“A smile and a heart,” said a woman shopper about what comes with the free clothes, food and household items provided for the 300 or so homeless people in our area who are clients of the Knox County Homeless Coalition.

“They make you feel welcome, and that it’s okay to be in this position to have to be [shopping] here,” she said, checking out bed sheets for her granddaughter and back-to-school pants for her grandsons. “It brings you up.”

The smile and the heart are courtesy of Brenda, Jen and Karen, each formerly homeless and, with help from the Knox County Homeless Coalition, all now in independent housing.

The “store” is on the sunflower-strewn shelter compound on Old County Road in Rockport. It is a treasured rite of passage for homeless people who have finally gotten into their own apartment but for most a way to get through the week. Clients of other local organizations such as food pantries and New Hope for Women come as well with shopping vouchers. The “gently worn” clothes and household items are donated by the community and the food comes from local grocery stores, the USDA, Good Shepherd Food Bank, and private groups that take up collections.

Brenda described her duties as a volunteer as, “We put the clothes away, ask people if there is anything special they’re looking for. And we’re getting the place organized so it’s easier to find stuff.”

She lived at the shelter for three months and said the coalition “helped me get my own place in Thomaston. They’re good people. After I got my place I asked if I could help.” She volunteers the three days a week the store is open, to “keep busy” in addition to caring for an elderly couple and starting a job in food service at the Methodist Conference Home in Rockland.

Brenda’s boss, Eileen McGuigan, said, “Brenda is incredibly reliable, has boundless energy and takes on projects with a smile. The success of our donation center relies heavily on our volunteers, and Brenda is one of the best.”

Karen, on the payroll of the coalition for almost a year, was one of the first clients of the shelter when it opened under new management five years ago. “They helped me find a place to live and helped me get furniture. They just do so much,” she said.

Stephanie Primm is the coalition’s executive director and a big part of the operation’s astounding rebound. “We have given a few clients the opportunity to learn, mostly because we saw excellent attitude and a desire to try. Karen and Jen have shown excellent dedication and have been flexible as we’ve discovered their skills and abilities. They have built confidence by being in an environment that takes into consideration the trauma background and low self-esteem present in a vast majority of our clients.
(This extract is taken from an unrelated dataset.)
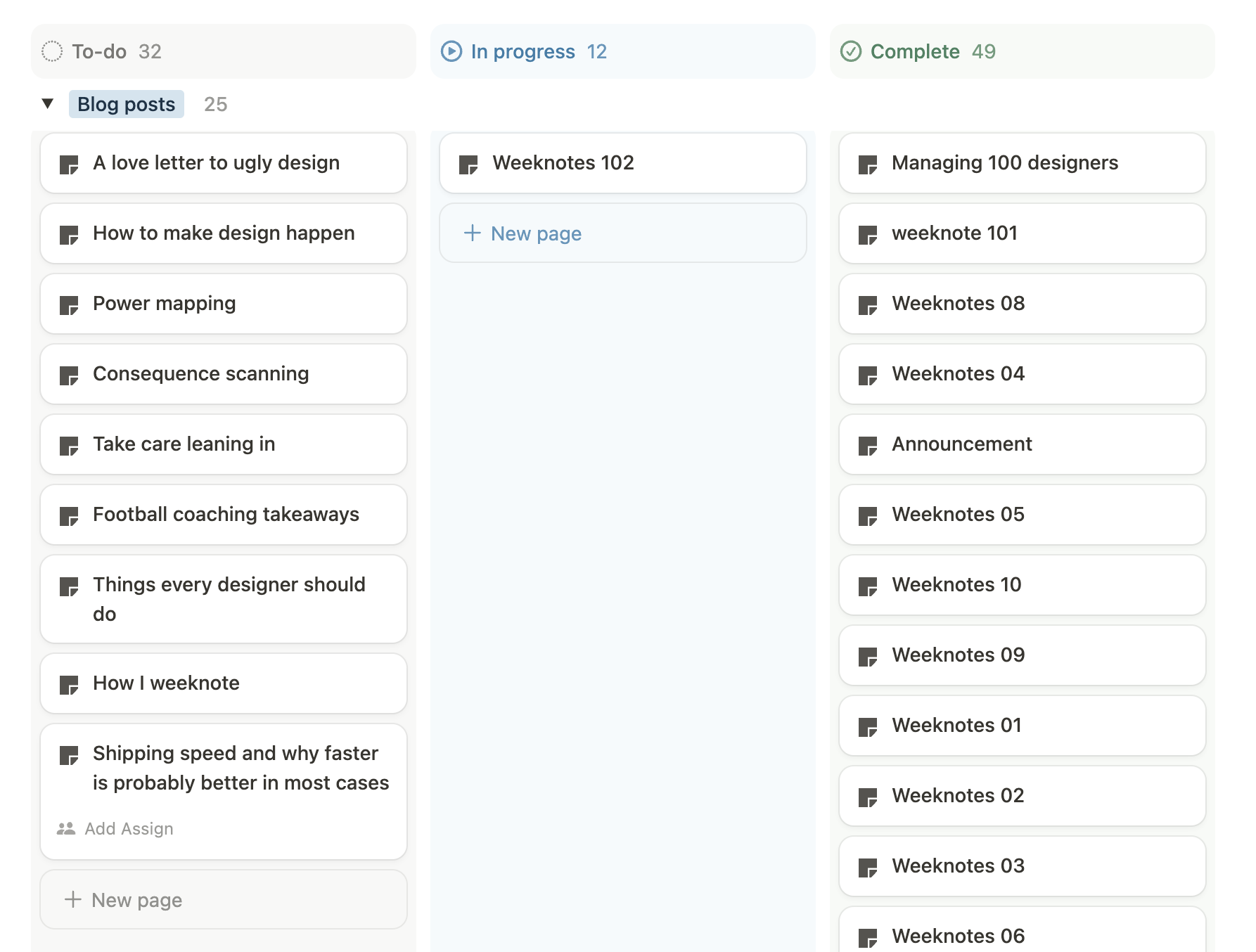
Task: Click page icon next to Managing 100 designers
Action: pyautogui.click(x=868, y=165)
The goal of this confidence and skill-building is that it will lead to hope and courage to explore other job opportunities.

Jen’s 20 hours a week at the shelter include writing out thank-you notes to donors in her meticulous handwriting and doing art projects such as turning the community drop-off box for Christmas gifts into a house decorated for the holidays. About the princess and superhero outfits brightening up the basement space, she said, “We’ve been hanging costumes because the kids love things like that.”
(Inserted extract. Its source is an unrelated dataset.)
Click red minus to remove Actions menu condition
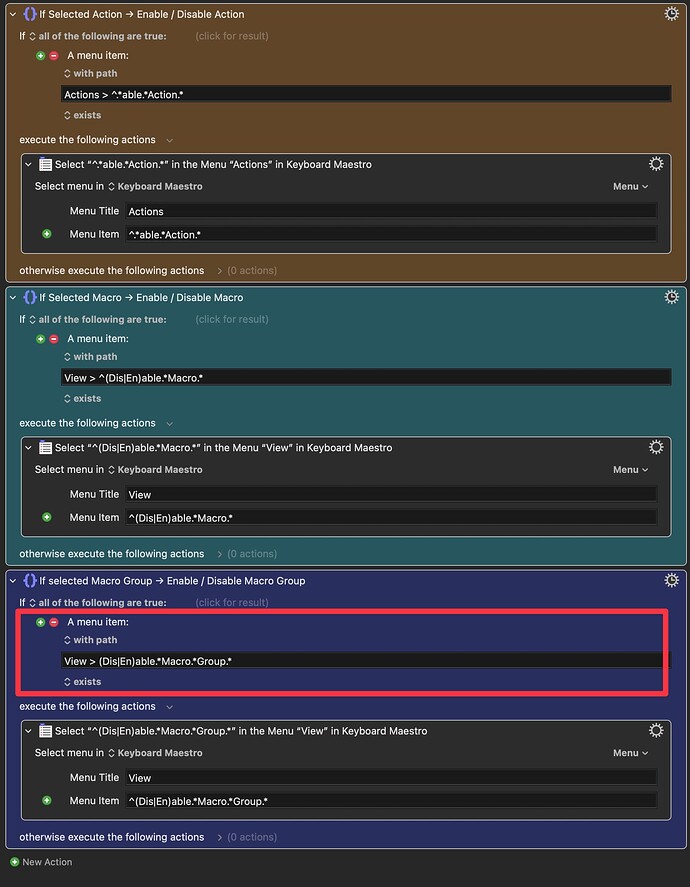The height and width of the screenshot is (887, 690). click(x=54, y=55)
“Thank you so much. Have a great day!” she said brightly, with a warm smile, handing a man a bag with three men’s shirts, a pair of shoes, a clock and a lamp. The “receipt” is noting down the person’s town — name not necessary, further easing any stigma the shopper might feel.
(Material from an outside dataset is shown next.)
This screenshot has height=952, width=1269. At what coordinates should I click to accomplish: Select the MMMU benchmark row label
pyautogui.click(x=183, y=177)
Jen got her own apartment two years ago. “Having been a person in need myself I think it’s important to make people feel good. Sometimes people come in and apologize for needing help. I don’t want people to feel bad. We all need help sometimes.”

The woman shopper, 56 and wearing a neck brace, echoed: “It happens to the best of us.” Working in manual labor all her life, “I got hurt, lost my job, and lost my apartment.” She looked straight at the interviewer and added, “Don’t get hurt. It could happen to you.”